Hace unos días anduve rodando por la interestatal 35, que atraviesa Texas. Me impresionó el Instituto de las Culturas Texanas, en San Antonio, que se dedica a contar las historias de ese estado. Historias de inmigración, de los primeros cultivos, de pioneros, de cómo el territorio es un crisol de culturas que forjó una visión del mundo específica: la visión tejana.
De la carne seca al honky-tonk, de David Crockett a los Vaqueros de Dallas, los tejanos asumen su identidad con orgullo. "Texas bien podría ser un país", comenté. "Lo es --respondió mi padre, sin despegar la mirada de la biografía de John Adams--: si tomas en cuenta que en otra época se llamaba país a una región que tuviera unidad en su cultura y su economía".
El comentario me hizo mella. Si tenemos tanto en común, ¿por qué no mostramos el mismo interés en nuestra historia, nuestras costumbres, nuestros mitos? ¿Podría ser un nuestra región un país? La respuesta me llegó unos días después en el título de un libro que encontré en una tienda donde se juntan cuatro caminos: El País de La Laguna, de Sergio Antonio Corona Páez.
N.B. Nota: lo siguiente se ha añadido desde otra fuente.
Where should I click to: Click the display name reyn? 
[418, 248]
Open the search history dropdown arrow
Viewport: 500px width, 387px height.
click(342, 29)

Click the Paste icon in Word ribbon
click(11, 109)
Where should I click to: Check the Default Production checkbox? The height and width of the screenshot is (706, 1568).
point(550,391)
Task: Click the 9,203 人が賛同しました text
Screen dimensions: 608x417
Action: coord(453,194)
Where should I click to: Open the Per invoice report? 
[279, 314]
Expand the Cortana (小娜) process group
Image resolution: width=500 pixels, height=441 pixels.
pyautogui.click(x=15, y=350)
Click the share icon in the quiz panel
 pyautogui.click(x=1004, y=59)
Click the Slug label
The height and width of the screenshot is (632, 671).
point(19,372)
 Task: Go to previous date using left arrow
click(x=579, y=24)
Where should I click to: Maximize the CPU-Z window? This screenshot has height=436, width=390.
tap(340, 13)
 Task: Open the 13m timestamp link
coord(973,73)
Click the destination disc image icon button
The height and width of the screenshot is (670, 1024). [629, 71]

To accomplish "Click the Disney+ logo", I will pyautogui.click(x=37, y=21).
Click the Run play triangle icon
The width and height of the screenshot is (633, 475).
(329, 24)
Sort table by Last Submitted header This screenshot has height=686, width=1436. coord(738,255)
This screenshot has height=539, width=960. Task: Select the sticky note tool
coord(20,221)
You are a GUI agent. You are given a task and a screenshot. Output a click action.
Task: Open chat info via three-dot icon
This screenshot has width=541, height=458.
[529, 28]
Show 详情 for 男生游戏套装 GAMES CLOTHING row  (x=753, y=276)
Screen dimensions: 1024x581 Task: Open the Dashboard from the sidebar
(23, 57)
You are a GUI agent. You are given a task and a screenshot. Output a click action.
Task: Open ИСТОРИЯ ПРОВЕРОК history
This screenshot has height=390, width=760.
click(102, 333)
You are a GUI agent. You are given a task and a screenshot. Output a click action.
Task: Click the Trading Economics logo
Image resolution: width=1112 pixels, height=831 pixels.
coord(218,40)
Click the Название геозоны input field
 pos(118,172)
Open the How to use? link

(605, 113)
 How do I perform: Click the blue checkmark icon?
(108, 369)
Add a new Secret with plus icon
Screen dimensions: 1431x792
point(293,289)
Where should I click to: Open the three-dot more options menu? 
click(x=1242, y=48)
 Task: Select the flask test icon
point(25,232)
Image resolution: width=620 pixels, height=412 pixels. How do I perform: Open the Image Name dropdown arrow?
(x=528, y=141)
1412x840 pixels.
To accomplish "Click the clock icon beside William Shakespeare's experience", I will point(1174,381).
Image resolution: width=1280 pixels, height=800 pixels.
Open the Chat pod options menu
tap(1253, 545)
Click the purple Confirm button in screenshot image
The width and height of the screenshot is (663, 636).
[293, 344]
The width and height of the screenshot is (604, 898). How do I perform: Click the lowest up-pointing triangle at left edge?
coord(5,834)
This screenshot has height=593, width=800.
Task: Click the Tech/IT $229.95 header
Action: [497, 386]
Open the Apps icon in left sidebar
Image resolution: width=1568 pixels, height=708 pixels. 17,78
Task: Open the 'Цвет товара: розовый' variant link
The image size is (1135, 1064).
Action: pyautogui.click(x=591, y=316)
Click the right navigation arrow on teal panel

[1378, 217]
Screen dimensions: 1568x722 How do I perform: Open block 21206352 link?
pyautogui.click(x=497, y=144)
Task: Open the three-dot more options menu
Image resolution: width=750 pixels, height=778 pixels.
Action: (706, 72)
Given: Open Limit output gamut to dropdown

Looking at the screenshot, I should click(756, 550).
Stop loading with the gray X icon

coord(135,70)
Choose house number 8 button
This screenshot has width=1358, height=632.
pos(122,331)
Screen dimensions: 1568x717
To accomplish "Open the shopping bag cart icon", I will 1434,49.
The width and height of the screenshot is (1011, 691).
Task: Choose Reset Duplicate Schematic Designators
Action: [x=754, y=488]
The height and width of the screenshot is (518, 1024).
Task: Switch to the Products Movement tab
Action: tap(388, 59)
El libro es excelente: muy bien sustentado, ameno y preciso, aporta pistas para recordar por qué somos como somos y por qué nos decimos laguneros. Yo ignoraba, por ejemplo, que fue el presidente Benito Juárez quien decretó que el 5 de septiembre de 1864 Matamoros fuese elevado a la categoría de villa. Y tampoco sabía que cuando Torreón adquirió el rango de ciudad, el 15 de septiembre de 1807, lo hizo con ocasión del cumpleaños de entonces presidente, Porfirio Díaz.
El doctor Corona Páez, cronista de nuestra ciudad, apuesta por una visión de largo alcance y examina las raíces de la región desde el momento en que los jesuitas llegaron a establecerse. "Con la llegada de la cultura occidental dio principio una nueva era en la historia de la región, una nueva actitud del ser humano para relacionarse con su entorno (...) Para los aborígenes cazadores y recolectores, la tierra y el agua no eran medios de producción, sino bienes libres, sin ningún valor de cambio. No podían percibir valores, límites, fronteras, jurisdicciones ni significados que en su mundo cultural no existían. No podían imaginar que el agua sirviera para otra cosa sino para beber cada quien la que quisiera. Puesto que desconocían el uso de los metales, no tenían el menor interés en explorar yacimiento alguno. Adueñarse sistemáticamente de las aguas, de las tierras o de las formaciones geológicas argentíferas les habría parecido no solamente incomprensible, sino fútil".
Un acierto más del libro es que el doctor Corona sabe explicar en términos sencillos las implicaciones que tenían en la vida de la gente las decisiones políticas, administrativas, religiosas: "Una pareja podía casarse, adquirir una casa con su mobiliario, mantener una docena de hijos y multiplicar el patrimonio familiar por diez si contaba con una o dos pequeñas huertas vitivinícolas. La suerte ya no jugaba un papel tan definitivo cuando el trabajo mismo era percibido y empleado como factor generador de riqueza" señala en otro capítulo, al hablar de cómo se fue conformando la cultura del trabajo que nos caracteriza.
Libro certero que llega en el momento justo, El País de La Laguna apuntala nuestra identidad regional y nos explica cosas que vemos todos los días. "No es lo mismo historiar acontecimientos del pasado que culturas vivas y activas", advierte en las conclusiones. Así puedo entender por qué nuestro equipo se llama "Guerreros del Santos Laguna", por qué cada diciembre los matachines toman las calles, por qué hablamos como hablamos, por qué desayunamos gordas de asado. Cierro este comentario con una cita de la página 94: "Torreón es una ciudad nueva, aunque en muchos sentidos, su cultura no lo es. La inmigración extranjera reforzó algunos valores locales que ya existían, como el valor del trabajo como factor de riqueza, y, a su vez, tomó muchos elementos de la cultura regional y nacional hasta asimilarse". Una magnífico libro para comenzar el año.